Common variants are:
- exploding dice that show the highest value.
- dice showing their lowest face are counted as a negative value.
- dice showing their lowest face, in the absence of any successes, shows a critical failure.
- changing the size of the dice for actors that are superior/inferior to each other.
- being able to set one or more dice to a desired facing before or after rolling, usually to represent automatic successes granted by supernatural ability.
Examples
- Shadowrun is considered by some to be the granddaddy of dice-pool RPGs, and uses d6. Older editions used Target Number; 4th ed uses a simple Additive pool (1-4 = 0; 5-6 = 1).
- Inquisitor If a player was trying to perform a dangerous action as part of his turn (all actions had to be declared before the player checked to see how many were successful) he was obliged to then roll less 1's than 6's otherwise he would fumble the action, often with humorous results (guns exploding, premature detonation, setting off alarms or falling to their death were common fates for characters who failed.)
- World of Darkness uses d10 and variable target numbers and exploding 10s.
- Exalted uses Additive d10s with '7' as the target number (1-6 = 0; 7-9 = 1; 10 = 2).
- Donjon uses Highest Die d20s.
- Don't Rest Your Head uses additive to determine success and at the same time highest die to determine the quality of the success (failure always has the same quality -- PAIN).
- FUDGE/FATE uses additive with their own weird dice.
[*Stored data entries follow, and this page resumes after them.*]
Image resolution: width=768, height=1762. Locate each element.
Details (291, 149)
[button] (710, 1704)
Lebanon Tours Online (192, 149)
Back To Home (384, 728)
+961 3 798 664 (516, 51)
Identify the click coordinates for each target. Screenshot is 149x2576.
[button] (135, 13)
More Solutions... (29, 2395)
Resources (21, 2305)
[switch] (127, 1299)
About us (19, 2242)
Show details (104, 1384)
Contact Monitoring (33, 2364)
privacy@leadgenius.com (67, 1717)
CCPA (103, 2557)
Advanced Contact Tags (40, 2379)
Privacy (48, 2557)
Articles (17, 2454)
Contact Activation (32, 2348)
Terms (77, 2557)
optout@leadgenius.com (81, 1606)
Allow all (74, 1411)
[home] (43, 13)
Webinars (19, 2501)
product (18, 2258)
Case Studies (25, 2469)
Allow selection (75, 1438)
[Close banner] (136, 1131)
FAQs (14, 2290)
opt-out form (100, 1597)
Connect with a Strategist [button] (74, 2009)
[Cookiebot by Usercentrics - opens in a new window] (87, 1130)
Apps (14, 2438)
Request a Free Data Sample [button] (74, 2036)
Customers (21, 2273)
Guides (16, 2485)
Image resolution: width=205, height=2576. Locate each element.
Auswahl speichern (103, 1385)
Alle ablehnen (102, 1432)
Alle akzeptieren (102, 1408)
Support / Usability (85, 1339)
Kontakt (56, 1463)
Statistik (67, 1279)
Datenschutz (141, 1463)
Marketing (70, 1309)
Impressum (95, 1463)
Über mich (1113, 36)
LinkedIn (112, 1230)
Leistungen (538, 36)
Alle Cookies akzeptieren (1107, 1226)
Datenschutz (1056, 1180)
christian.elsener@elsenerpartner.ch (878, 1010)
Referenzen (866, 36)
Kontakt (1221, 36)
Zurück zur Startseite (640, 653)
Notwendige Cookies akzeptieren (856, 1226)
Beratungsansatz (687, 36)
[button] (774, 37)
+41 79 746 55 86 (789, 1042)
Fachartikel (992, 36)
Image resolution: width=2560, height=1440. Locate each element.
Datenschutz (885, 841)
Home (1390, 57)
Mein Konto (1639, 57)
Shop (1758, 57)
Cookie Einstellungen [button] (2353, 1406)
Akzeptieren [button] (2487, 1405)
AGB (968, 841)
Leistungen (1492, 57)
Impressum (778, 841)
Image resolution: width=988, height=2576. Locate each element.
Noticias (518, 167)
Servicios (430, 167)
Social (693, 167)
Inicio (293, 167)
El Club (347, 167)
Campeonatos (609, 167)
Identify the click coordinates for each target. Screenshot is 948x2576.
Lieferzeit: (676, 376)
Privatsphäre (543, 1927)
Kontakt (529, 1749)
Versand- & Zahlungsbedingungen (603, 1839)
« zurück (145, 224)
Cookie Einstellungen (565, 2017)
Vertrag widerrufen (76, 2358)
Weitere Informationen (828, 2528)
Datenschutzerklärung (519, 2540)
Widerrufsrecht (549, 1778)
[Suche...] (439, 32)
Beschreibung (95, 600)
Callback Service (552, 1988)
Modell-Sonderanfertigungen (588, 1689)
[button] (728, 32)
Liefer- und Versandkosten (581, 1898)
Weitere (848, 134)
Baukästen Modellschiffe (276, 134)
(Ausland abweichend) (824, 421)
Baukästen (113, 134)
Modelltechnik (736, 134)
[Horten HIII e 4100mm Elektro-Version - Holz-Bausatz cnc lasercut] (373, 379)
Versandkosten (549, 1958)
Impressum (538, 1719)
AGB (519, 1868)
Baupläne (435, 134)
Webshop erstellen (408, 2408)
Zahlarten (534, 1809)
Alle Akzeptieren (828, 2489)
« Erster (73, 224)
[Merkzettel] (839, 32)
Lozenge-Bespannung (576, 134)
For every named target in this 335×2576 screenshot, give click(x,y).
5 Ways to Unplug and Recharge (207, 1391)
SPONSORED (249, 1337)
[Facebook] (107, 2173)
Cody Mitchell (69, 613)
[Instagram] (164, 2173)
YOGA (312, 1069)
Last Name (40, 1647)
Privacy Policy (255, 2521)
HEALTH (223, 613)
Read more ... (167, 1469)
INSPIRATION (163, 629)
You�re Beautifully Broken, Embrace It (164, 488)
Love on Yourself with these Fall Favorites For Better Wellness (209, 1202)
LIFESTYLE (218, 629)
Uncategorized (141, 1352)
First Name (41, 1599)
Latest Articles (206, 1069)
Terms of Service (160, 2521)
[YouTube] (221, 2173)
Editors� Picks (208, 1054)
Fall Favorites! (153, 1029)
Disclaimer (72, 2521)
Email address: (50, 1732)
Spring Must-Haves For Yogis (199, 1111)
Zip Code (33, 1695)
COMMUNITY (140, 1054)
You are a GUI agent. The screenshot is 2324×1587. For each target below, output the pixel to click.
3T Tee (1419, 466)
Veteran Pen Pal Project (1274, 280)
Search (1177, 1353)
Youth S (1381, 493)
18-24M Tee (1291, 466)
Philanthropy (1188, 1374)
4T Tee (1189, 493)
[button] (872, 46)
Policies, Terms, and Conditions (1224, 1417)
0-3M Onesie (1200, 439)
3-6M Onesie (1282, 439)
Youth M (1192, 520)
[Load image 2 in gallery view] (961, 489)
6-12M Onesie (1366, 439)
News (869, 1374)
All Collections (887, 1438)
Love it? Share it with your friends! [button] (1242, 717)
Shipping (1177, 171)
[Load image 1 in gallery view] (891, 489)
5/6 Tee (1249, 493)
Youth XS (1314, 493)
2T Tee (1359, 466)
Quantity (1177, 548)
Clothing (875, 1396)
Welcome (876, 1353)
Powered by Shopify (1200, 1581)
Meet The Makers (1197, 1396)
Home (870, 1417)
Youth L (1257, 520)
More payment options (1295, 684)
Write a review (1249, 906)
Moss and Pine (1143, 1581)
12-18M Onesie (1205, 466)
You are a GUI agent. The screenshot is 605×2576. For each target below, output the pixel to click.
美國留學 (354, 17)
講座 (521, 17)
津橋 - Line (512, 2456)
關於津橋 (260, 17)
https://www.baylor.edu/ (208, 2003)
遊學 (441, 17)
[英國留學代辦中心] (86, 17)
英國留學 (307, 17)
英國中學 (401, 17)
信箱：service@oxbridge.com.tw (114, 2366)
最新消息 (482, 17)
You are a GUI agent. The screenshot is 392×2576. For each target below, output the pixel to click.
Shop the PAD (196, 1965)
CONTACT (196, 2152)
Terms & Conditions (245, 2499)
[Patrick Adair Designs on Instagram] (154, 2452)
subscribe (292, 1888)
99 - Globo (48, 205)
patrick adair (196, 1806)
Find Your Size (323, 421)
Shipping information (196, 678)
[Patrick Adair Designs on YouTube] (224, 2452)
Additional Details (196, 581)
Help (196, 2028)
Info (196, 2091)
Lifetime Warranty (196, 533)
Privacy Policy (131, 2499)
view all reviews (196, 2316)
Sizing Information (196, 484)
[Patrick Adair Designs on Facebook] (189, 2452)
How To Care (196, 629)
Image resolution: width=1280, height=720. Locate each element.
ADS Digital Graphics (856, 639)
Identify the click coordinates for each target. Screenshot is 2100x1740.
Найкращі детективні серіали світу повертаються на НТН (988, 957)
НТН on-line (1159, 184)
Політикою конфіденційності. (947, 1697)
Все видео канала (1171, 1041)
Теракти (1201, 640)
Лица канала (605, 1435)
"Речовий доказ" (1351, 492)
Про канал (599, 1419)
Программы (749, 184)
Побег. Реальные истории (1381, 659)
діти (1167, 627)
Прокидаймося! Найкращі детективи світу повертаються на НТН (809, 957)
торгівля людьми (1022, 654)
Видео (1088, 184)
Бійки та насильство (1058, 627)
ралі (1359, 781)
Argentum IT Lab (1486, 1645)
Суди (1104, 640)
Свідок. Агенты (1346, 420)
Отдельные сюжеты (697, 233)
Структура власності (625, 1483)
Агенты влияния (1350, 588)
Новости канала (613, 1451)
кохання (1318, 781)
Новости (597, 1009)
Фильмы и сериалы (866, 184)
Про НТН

A typical roll of "4dF" is exactly the same as "4d3 - 8".
Math
Additive
It's all bell-curves, just like classic 3d6. Here's the numbers for counting successes on d10s needing 7s (Exalted), and d6s needing 5s (Shadowrun 4e). Both systems use crit failures: in Exalted, if you roll more 1s than successes, and with Shadowrun it's when half or more of the dice are showing 1s and you have no successes. What's a bit messed up with the Exalted-style crit failures is how the more dice you have, because you're more of an expert, the better chance that what few failures you have will be a colossal fuck-ups even with simple tasks. Shadowrun 4e is also weird because you have a greater chance of glitching if you are using an even number of dice.